- Born: April 16, 1910 Philadelphia, Pennsylvania, U.S.
- Died: October 3, 1988 (aged 78) Burbank, California, U.S.
- Occupations: Astrologer, newspaper columnist, author
- Years active: 1949–1988
- Spouse: George Gercke (1931–1940; divorced)
- Children: Susan Oliver (daughter)

= Ruth Hale Oliver =

American astrologer and writer

Ruth Hale Oliver (April 16, 1910 – October 3, 1988) was an American astrologer, astrology teacher, writer, and occasional actress.

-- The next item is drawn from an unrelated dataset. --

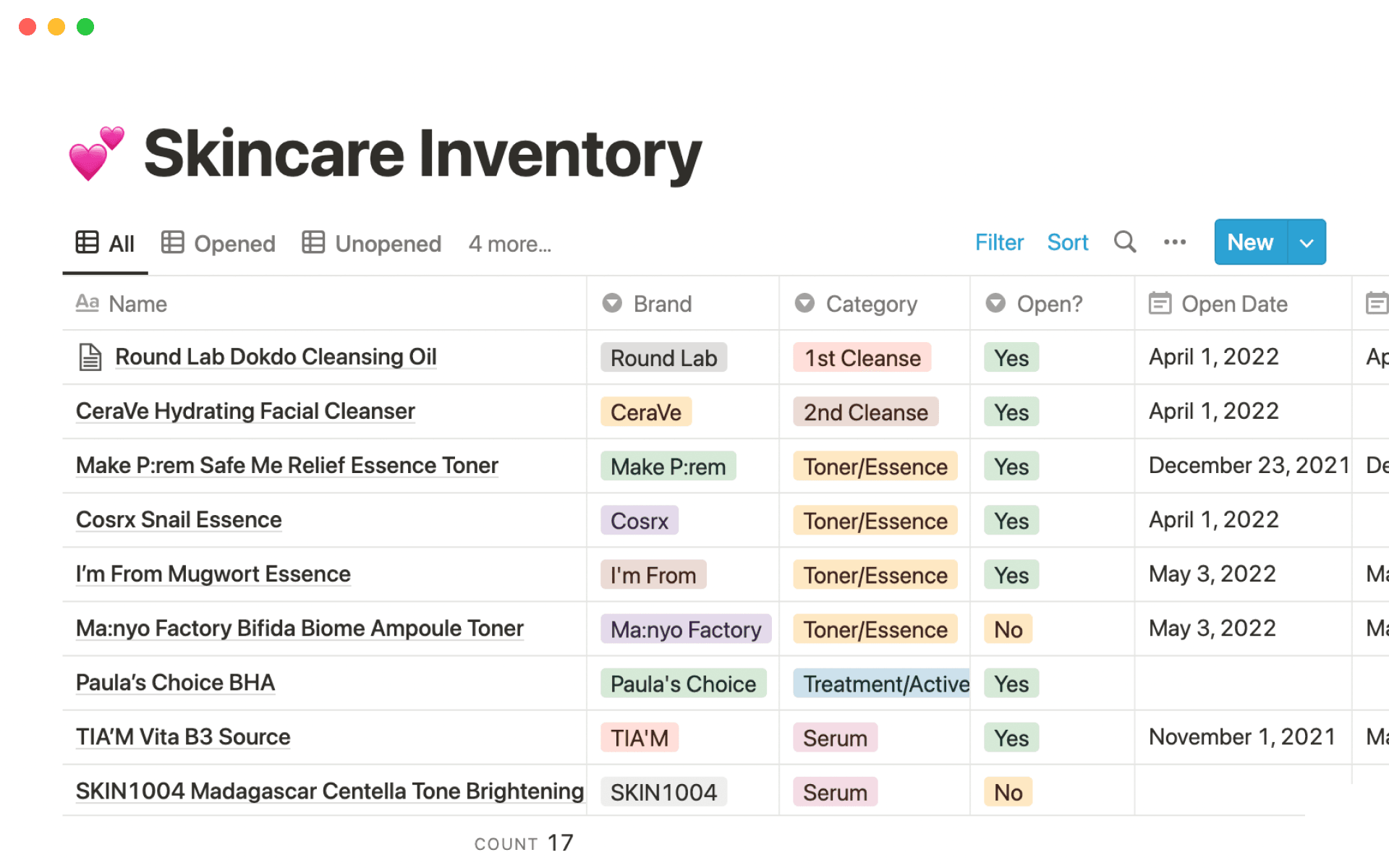Click the calendar icon on Open Date header
The height and width of the screenshot is (868, 1389).
[x=1160, y=304]
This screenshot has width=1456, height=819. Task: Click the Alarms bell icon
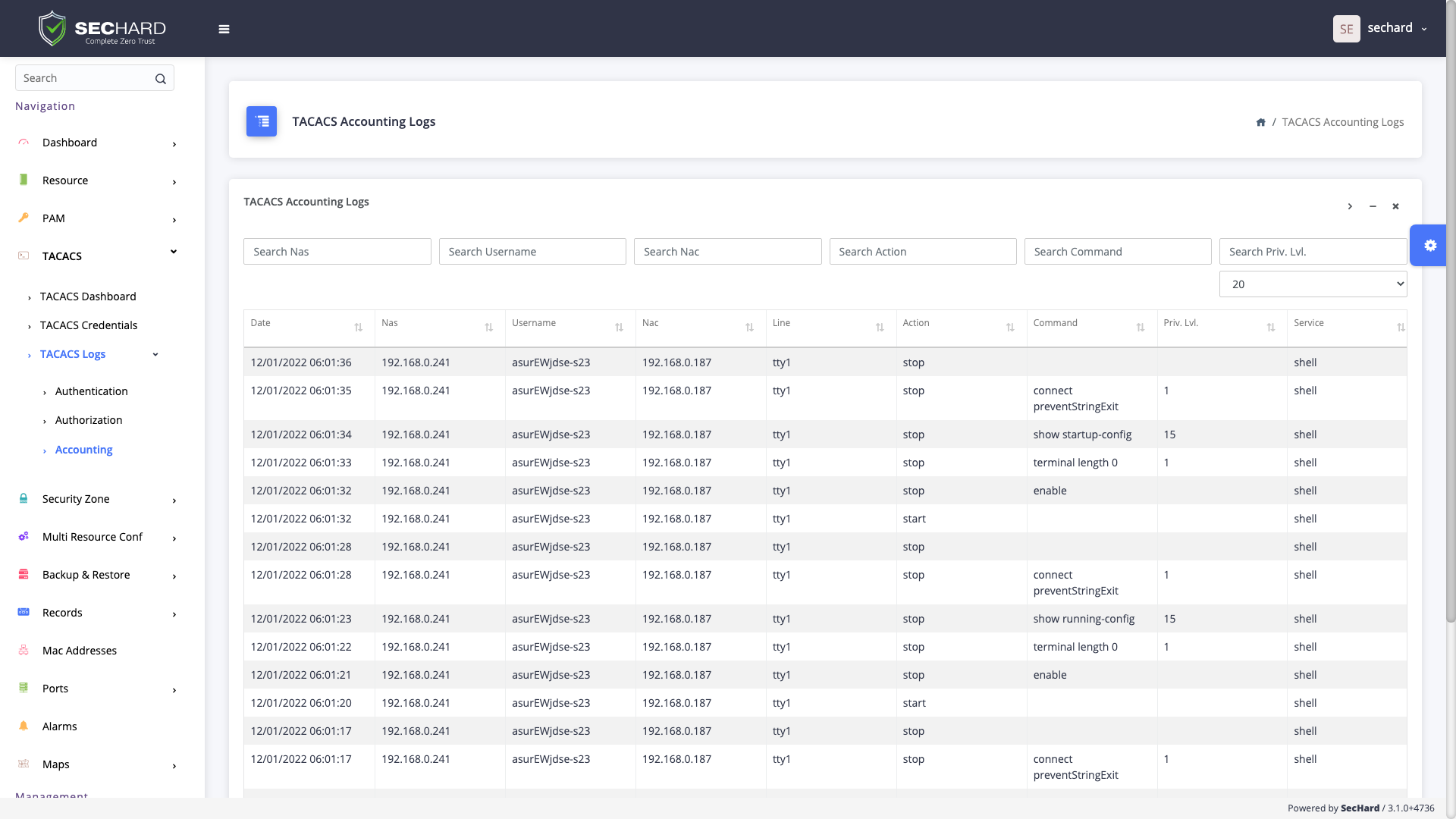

She was born in Philadelphia to L. Stauffer Oliver, an attorney (born in New Jersey) and Margaret H. Scott (born in England). She was married to George Gercke in 1931 and divorced in 1940. She died on October 3, 1988, from natural causes at the age of 78. Oliver had one child, actress Susan Oliver.

==Filmography==

| Year | Title | Role | Notes |
| 1983 | Trapper John, M.D. | Lady Runner | Episode: "The Agony of D'Feet" |
| 1984 | Ghostbusters | Library Ghost | (final film role) |
| 2024 | Ghostbusters: Frozen Empire | (archival footage, posthumous release) |

==Ruth Hale Oliver bibliography==
- The Basic Principles of Astrology: A Modern View of an Ancient Science; ISBN 1-4254-8604-5 (1-4254-8604-5, softcover), Kessinger Publishing, 1962 (reprinted 2011)
- Astropsychiatry (co-author: Harry F. Darling), CSA Press, 1968 (1973 reprint); ISBN 087707111X/ISBN 9780877071112.